== EXERCISE INPUT ==
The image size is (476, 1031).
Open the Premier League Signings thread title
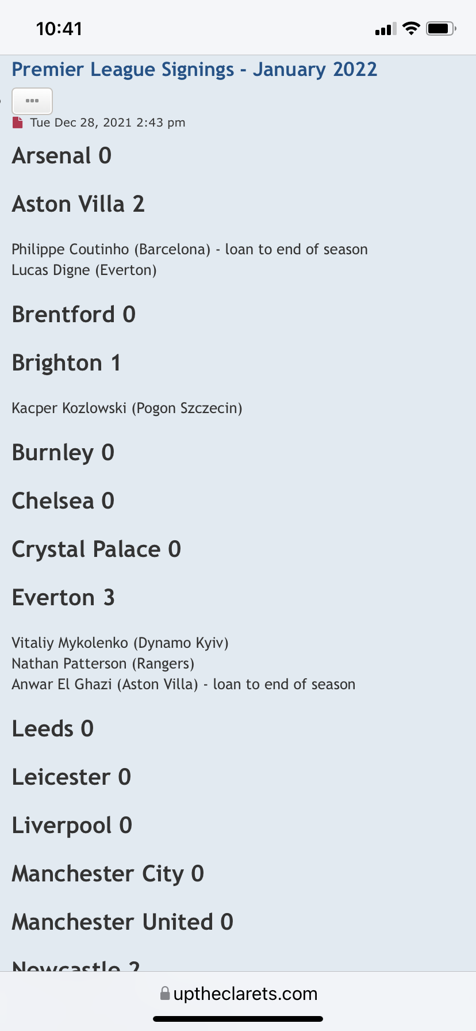coord(194,70)
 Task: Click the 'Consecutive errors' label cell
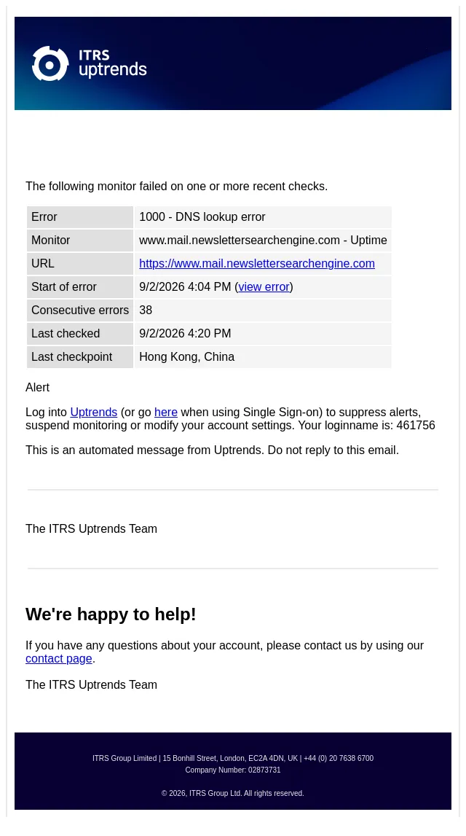pos(80,310)
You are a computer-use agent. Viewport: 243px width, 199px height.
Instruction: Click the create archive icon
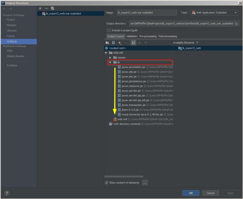(x=113, y=43)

== EXERCISE DETAILS ==
Copy all the data exactly as written, but skip any picture.

== WRITTEN RESPONSE ==
The image size is (476, 1031).
Open the Premier League Signings thread title
coord(194,70)
 Task: Click the 'Consecutive errors' label cell
pos(80,310)
You are a computer-use agent. Viewport: 243px width, 199px height.
Instruction: Click the create archive icon
(x=113, y=43)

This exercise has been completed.